Ginny Muir [01:00:54]:
That feels like not self love. And so he dove really deeply into somatic work, into relationship with his parents, into, you know, things the things that are the root cause of these these patterns of lack of true solid center self love. And then when we reencountered each other 5 months later, the immediate experience was, oh, this feels like a different person. And that was a mutual experience completely, which just proved to me in a way I've never felt in such an embodied way that you really can change your energy, change things at the root of your patterns, and appear to the world, even those who know you really well, as a brand new person, occur to the world as a really different person. And so we came back into a relationship, but carefully with a lot of open communication and a lot of, like, taking it step by step and feeling for it step by step. And as you heard in our journey in Scotland, it was kind of like I'd been in a about a month of really deeply considering, okay. I'm actually feeling like I might wanna go all in here, and does this really feel true? And that trip did so each deep experience I had, and this is where I know to trust it, each deep experience that I had, deep experience. Not like, it's whatever run-in the mill everyday life, but each ceremony, each retreat, each, you know, immersion, I would see him more and more clearly and feel more and more of a yes and fewer and fewer questions.

Exercise goal>
In the transcript excerpt, why does the speaker say the reencounter after 5 months proved that a person can change things at the root of their patterns? Answer in one to three sentences. The records aren't required for this work.

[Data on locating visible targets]
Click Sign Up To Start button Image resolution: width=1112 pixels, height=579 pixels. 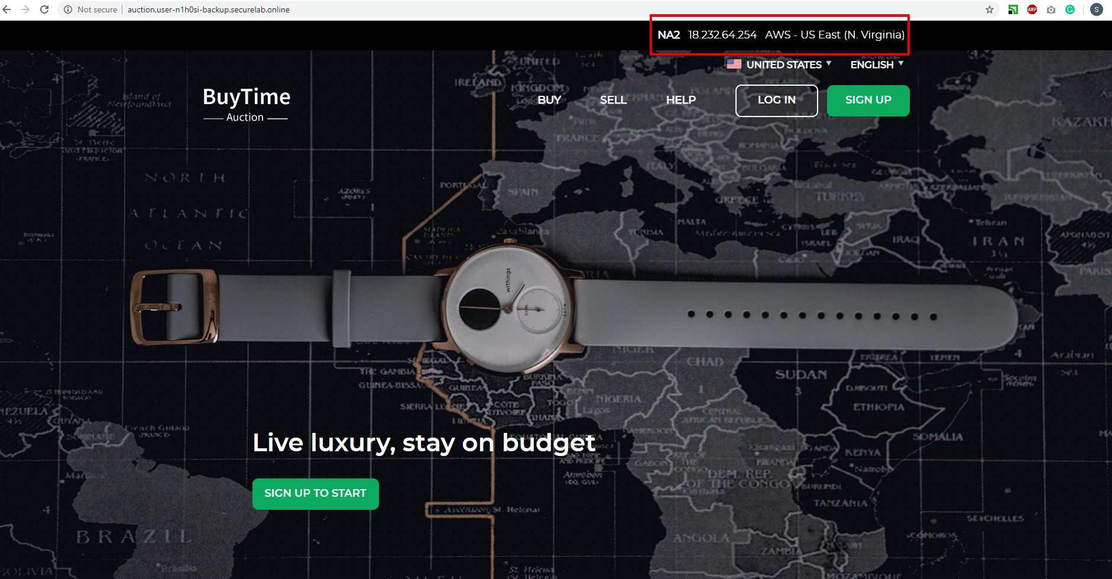pyautogui.click(x=316, y=494)
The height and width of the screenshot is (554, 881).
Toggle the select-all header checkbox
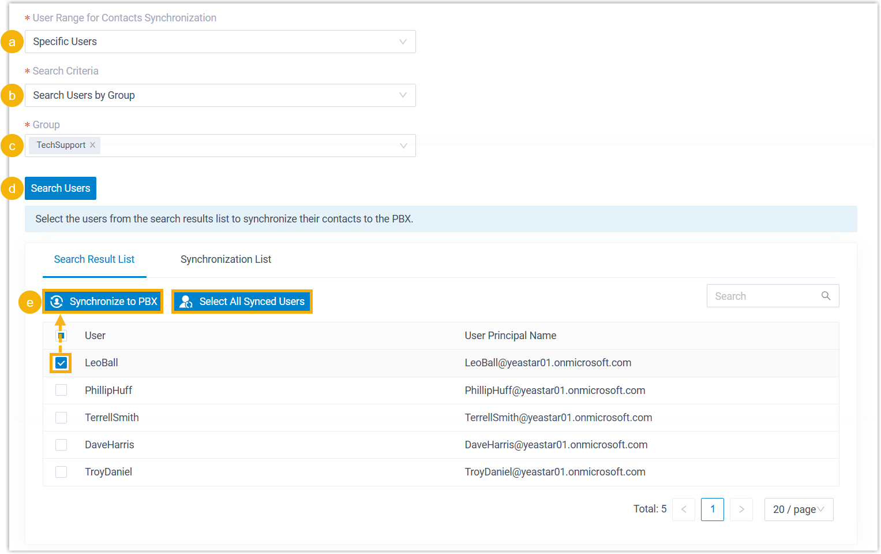click(x=61, y=336)
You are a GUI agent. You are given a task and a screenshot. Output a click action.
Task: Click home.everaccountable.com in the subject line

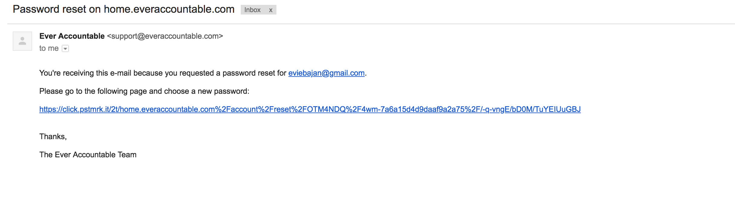click(x=169, y=9)
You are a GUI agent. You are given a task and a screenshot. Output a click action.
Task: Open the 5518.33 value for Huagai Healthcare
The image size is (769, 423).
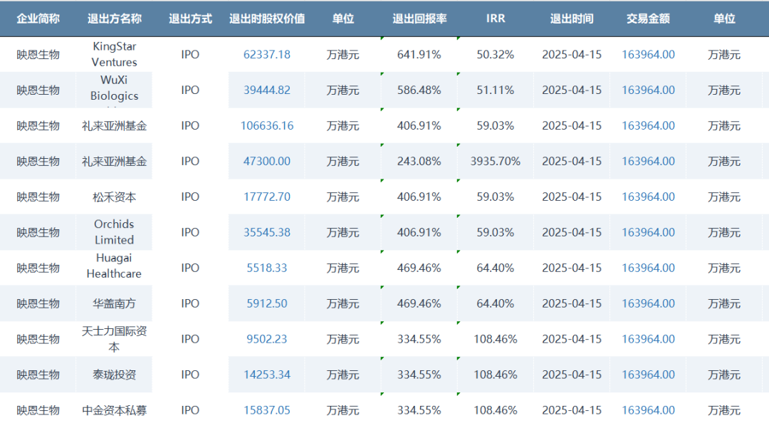point(267,268)
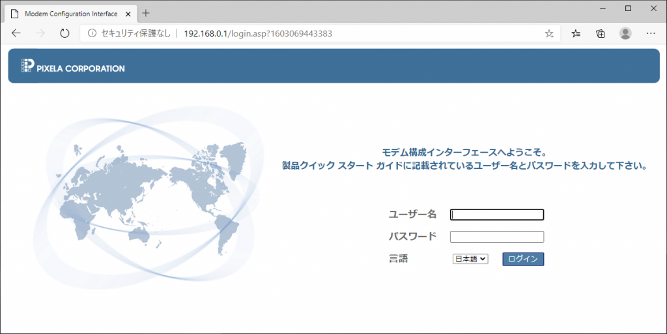Reload the page with the refresh icon
This screenshot has width=667, height=334.
(64, 33)
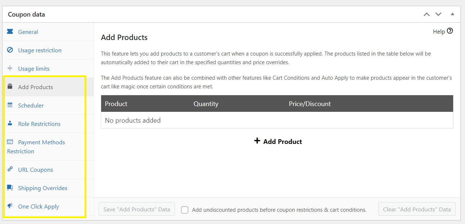The image size is (465, 224).
Task: Click the Help question mark icon
Action: [x=450, y=31]

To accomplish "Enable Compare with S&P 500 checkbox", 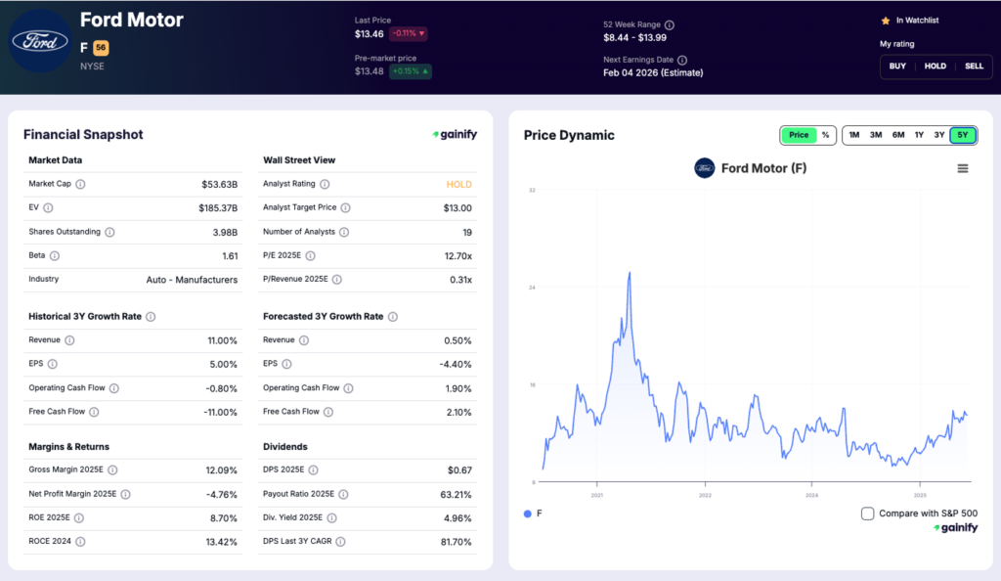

Task solution>
When they met again, the immediate experience was that he felt like a different person, and that experience was completely mutual. To the speaker, this showed in an embodied way that someone can change their energy and patterns and come across as a brand new person, even to those who know them well.